Security context, how to change?

[Ivan Gyurdiev]

Valdis.Kletnieks at vt.edu wrote:
> On Thu, 13 Oct 2005 07:42:48 +0200, Tomas Larsson said:
>   
>> How do I change the security context automatically.
>> I.e if I am moving one file from one folder, is it possible to automatically
>> to
>> Put the context for the new directory on the file.
>> For example, if I move a file from the FTP-upload folder to HTTPD download
>> folder.
>>     
If you're talking about moving things via shell commands, then using the 
cp command will automatically change the context, if you have sufficient 
rights to do so (read the old context, write the new context, write to 
the folder...etc).
> It may make more sense to create a new context 'user_uploaded_t' or some
> such, and give the FTP server the access needed to write it, and the httpd
> the needed read access.  That way, it gets "sandboxed" and even if it's
> malicious code, nothing else can accidentally read/execute it, so your
> system integrity is enhanced.
>   
A type to taint untrusted content already exists (in strict policy 
anyway, not sure about targeted) - it is called $1_untrusted_content_t. 
This type does not "guard" the content within, so you wouldn't use it to 
target information to be used by a specific program (like, if you wanted 
the information to be available to httpd only, but nothing else). 
Instead, it controls access by all content consumers, based on global 
boolean (read_untrusted_content). Currently, this is used mostly by 
desktop programs, for things like... gpg (signing content), mplayer 
(playing movies), lpr (print stuff), mail programs (upload stuff), 
mozilla client (upload stuff).

Those applications currently use a macro called read_content() to access 
all "trusted" data in /tmp, /home (not what you want), and "untrusted" 
data, if you choose so. You can disable access to reading "untrusted" 
data globally by setting the boolean. In any event, $1_t has { relabelto 
relabelfrom } rights for this type.

My point here is that an appropriate data type exists, IMHO. It might 
have macros for it, designed for a different purpose in mind, but the 
goal of the type is essentially the same (taint malicious data). It's 
also customizable, so the taint persists after restorecon.

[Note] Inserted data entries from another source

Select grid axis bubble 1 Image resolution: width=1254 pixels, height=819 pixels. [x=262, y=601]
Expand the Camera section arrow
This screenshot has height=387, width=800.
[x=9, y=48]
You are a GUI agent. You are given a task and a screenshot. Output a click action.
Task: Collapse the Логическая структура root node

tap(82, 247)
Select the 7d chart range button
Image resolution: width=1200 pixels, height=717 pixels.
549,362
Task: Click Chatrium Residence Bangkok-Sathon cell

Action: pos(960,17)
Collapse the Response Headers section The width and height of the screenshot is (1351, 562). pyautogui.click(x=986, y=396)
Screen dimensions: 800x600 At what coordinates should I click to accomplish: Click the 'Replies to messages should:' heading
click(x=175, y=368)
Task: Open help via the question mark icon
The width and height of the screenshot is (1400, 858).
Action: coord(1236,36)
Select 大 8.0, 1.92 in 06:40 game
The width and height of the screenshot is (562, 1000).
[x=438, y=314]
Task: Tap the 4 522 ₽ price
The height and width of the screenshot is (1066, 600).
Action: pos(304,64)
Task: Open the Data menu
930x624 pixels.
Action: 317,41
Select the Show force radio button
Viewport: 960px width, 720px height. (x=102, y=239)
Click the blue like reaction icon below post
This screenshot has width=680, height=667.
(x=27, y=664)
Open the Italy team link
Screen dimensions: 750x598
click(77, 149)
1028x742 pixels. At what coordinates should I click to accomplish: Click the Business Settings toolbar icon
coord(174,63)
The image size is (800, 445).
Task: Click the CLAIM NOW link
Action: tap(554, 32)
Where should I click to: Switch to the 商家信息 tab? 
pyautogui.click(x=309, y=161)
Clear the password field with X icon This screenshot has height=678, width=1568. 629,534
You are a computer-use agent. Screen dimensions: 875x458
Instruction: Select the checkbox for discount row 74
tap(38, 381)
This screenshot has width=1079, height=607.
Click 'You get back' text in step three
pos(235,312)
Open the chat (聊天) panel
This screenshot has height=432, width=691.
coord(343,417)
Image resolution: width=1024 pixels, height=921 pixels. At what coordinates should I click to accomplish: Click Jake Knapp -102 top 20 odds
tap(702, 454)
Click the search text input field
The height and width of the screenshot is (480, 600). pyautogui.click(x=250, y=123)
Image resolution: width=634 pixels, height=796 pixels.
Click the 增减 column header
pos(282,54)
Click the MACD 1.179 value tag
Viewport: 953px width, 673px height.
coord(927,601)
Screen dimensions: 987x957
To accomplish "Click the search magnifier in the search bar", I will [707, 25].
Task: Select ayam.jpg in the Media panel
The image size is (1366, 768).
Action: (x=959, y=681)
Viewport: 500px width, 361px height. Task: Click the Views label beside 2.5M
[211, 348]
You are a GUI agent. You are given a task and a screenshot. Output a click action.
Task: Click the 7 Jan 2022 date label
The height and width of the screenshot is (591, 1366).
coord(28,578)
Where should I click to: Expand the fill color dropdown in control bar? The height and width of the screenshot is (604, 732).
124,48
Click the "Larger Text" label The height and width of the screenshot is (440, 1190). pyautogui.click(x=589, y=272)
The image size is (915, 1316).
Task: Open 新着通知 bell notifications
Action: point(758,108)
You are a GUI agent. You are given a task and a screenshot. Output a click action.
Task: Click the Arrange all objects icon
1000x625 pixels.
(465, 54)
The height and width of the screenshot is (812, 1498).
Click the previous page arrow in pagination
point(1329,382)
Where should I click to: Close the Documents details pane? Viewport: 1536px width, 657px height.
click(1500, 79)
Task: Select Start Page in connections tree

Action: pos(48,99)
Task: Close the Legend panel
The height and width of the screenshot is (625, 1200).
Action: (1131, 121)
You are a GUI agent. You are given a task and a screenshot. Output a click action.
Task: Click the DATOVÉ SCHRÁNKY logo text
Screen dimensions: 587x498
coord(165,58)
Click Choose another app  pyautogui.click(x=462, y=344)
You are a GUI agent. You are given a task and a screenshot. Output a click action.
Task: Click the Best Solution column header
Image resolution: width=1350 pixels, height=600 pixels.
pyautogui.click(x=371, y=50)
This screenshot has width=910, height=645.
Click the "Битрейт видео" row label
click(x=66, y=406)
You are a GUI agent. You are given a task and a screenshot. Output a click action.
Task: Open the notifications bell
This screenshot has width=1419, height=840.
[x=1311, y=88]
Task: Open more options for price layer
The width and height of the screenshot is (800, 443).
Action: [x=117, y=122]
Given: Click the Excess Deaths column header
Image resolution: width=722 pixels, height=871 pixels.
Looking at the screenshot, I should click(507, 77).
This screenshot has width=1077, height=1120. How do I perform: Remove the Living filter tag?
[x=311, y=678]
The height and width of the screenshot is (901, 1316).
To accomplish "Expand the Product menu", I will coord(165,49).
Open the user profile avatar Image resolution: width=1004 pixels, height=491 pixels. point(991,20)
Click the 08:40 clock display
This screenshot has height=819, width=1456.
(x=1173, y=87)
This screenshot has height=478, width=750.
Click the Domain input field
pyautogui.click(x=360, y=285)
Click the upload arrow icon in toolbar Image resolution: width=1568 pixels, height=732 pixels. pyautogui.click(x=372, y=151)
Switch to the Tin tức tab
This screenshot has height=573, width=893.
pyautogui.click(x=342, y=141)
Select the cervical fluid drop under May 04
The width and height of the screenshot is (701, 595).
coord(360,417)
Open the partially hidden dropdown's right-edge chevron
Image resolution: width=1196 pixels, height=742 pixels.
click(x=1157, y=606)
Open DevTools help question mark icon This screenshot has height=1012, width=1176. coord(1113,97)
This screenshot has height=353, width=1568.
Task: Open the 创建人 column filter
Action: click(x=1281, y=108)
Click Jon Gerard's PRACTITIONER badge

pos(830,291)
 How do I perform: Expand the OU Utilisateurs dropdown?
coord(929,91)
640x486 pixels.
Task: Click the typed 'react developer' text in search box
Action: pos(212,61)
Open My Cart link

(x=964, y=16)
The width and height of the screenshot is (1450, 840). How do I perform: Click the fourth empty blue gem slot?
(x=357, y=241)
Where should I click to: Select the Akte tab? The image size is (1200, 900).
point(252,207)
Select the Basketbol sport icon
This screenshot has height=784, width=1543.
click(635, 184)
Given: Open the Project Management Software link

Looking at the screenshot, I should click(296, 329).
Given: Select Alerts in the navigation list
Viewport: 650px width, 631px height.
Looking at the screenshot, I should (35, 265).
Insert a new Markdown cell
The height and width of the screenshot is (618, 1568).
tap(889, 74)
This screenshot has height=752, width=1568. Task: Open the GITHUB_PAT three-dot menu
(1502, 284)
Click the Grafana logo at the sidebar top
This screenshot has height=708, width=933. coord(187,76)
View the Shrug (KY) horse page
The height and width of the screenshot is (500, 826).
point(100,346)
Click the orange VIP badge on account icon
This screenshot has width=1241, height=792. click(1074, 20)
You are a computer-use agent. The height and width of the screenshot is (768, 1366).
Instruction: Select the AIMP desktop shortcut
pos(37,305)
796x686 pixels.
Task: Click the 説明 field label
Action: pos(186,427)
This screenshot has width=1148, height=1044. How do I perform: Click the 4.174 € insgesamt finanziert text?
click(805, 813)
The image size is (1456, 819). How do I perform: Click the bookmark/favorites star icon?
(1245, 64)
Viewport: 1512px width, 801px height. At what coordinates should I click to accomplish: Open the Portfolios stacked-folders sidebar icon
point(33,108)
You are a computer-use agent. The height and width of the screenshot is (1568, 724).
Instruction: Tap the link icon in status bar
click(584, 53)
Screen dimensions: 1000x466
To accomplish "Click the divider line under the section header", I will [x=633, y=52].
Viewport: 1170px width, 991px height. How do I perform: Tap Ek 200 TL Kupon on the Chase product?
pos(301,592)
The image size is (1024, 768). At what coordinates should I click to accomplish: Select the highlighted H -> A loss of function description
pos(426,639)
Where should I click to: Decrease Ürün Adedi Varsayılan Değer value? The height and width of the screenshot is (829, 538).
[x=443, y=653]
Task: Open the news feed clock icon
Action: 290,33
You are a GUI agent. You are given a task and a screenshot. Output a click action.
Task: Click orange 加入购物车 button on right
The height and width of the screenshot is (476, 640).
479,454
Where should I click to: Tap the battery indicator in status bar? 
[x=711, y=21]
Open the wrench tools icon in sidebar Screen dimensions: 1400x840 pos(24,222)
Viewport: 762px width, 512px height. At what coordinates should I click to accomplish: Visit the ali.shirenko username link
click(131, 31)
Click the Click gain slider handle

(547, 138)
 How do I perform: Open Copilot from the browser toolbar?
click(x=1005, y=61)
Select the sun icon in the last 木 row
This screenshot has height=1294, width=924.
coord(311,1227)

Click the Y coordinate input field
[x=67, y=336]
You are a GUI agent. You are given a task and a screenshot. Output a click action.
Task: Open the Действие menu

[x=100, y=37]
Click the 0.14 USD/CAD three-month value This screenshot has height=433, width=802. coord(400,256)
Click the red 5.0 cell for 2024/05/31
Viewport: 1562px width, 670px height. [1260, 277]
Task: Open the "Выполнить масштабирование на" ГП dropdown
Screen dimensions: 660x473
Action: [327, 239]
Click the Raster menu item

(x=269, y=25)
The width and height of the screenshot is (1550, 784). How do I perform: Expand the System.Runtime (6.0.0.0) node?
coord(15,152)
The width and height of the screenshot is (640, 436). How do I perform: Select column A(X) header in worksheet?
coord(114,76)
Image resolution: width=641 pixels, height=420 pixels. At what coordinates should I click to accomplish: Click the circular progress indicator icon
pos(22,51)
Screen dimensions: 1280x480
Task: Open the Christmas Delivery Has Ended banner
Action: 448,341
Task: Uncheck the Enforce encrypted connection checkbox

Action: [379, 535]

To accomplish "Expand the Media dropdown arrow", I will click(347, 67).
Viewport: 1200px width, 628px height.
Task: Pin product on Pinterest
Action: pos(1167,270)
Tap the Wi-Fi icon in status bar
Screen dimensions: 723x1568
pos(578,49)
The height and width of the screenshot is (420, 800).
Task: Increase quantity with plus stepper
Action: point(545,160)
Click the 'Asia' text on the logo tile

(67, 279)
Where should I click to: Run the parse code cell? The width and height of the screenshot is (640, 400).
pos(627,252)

I think a lot of this desktop stuff could be further refined to be 
relevant to servers. If we can solve the desktop problem, then the 
server problem becomes easy (desktop is a lot more complicated).
> Depending on your paranoia level, you may or may not want to allow some
> way for a process running in some user_t to un-sandbox the file.  It may be
> sufficient to allow user_t to read it, as there probably shouldn't be any
> automated processes running as user_t - with the implicit "the user is taking
> responsibility for this"...
>   
user_t has { relabelto relabelfrom } rights to the type I was discussing.
Note that you can still revoke user_t's rights to read such content, to 
prevent accidental opening of dangerous files.
user_t keeps { getattr and unlink }.